## [EXERCISE PROMPT]
Return the lines below that carry the word "page".

[Excerpts from a dataset]

_____

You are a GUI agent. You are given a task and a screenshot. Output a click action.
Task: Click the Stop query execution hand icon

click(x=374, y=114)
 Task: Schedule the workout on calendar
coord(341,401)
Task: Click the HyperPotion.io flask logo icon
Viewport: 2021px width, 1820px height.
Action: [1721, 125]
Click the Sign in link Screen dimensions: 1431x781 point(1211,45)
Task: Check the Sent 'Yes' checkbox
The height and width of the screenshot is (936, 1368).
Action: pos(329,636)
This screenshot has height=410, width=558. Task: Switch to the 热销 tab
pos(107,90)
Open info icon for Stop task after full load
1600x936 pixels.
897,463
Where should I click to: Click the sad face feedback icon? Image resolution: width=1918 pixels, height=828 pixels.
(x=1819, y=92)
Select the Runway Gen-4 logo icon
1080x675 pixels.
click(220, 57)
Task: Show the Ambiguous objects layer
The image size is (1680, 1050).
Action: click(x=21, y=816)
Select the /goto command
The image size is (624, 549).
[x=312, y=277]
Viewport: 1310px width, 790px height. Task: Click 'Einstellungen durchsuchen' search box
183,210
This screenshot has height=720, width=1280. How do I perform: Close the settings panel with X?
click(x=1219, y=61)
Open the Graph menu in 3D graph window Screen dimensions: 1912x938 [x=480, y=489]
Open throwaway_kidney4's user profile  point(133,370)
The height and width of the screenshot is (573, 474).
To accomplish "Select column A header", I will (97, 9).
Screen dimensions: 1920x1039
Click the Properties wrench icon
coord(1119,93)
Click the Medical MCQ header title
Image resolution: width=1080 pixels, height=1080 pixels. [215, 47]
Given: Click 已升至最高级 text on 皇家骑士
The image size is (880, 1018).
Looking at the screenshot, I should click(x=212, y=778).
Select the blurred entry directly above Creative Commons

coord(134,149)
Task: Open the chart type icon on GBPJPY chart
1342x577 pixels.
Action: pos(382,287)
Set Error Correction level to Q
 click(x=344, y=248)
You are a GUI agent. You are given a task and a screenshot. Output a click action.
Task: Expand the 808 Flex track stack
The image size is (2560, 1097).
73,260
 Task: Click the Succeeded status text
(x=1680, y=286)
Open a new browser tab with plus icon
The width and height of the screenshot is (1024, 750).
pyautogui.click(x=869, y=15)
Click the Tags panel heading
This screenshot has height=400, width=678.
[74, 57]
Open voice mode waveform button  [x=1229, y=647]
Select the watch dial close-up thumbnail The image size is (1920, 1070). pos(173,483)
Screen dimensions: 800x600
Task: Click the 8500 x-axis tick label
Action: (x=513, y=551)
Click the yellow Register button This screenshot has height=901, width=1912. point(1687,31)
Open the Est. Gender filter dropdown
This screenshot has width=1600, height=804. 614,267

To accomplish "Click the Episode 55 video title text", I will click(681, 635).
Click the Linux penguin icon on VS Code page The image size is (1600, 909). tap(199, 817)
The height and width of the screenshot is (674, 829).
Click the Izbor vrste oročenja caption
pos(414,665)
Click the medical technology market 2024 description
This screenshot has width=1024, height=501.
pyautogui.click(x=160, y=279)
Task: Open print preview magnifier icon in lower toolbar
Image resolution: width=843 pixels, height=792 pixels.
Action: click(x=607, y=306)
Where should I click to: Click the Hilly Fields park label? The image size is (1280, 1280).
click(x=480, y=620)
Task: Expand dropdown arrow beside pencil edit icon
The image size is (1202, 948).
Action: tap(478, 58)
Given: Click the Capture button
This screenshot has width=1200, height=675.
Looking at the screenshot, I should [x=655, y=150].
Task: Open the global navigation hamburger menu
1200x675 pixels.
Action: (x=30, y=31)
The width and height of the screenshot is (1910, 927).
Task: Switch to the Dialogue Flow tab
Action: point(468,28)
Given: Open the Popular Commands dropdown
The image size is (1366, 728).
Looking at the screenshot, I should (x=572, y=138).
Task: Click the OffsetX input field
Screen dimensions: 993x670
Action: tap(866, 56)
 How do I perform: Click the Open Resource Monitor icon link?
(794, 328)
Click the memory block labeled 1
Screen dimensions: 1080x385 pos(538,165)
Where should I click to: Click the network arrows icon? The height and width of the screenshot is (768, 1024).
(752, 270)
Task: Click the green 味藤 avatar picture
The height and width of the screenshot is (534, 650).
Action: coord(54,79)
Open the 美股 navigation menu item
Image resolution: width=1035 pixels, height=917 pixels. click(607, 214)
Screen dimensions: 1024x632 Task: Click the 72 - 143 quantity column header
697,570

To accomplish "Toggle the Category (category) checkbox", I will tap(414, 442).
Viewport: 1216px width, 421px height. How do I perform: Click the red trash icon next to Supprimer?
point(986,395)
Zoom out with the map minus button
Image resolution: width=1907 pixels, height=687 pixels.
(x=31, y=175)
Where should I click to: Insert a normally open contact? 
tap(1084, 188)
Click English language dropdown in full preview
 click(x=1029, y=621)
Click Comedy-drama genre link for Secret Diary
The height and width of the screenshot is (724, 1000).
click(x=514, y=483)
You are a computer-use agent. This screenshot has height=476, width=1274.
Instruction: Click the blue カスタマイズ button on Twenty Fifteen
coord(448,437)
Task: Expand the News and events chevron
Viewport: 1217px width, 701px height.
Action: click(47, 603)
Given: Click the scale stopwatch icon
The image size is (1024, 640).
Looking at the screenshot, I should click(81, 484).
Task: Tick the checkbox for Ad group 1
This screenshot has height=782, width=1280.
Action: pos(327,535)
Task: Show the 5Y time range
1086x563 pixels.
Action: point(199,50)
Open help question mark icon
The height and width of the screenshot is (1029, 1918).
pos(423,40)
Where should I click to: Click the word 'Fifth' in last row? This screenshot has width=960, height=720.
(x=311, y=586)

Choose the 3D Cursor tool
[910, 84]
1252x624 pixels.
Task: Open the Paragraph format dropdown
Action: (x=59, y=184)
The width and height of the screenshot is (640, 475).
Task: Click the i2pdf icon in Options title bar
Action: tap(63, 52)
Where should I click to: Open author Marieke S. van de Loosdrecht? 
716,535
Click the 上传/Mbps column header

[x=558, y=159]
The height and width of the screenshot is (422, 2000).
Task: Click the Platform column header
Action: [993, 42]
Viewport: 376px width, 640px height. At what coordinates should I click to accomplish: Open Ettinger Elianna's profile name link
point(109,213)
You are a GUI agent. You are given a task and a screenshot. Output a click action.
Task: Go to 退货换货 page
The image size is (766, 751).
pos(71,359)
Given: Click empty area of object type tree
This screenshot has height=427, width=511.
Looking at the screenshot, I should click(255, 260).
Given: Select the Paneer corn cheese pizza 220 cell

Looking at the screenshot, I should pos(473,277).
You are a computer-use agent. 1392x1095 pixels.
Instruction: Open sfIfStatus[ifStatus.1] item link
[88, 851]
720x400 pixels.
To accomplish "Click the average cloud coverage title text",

_____

## [SOLVED EXERCISE]
Click the Linux penguin icon on VS Code page The image size is (1600, 909). tap(199, 817)
Task: Go to 退货换货 page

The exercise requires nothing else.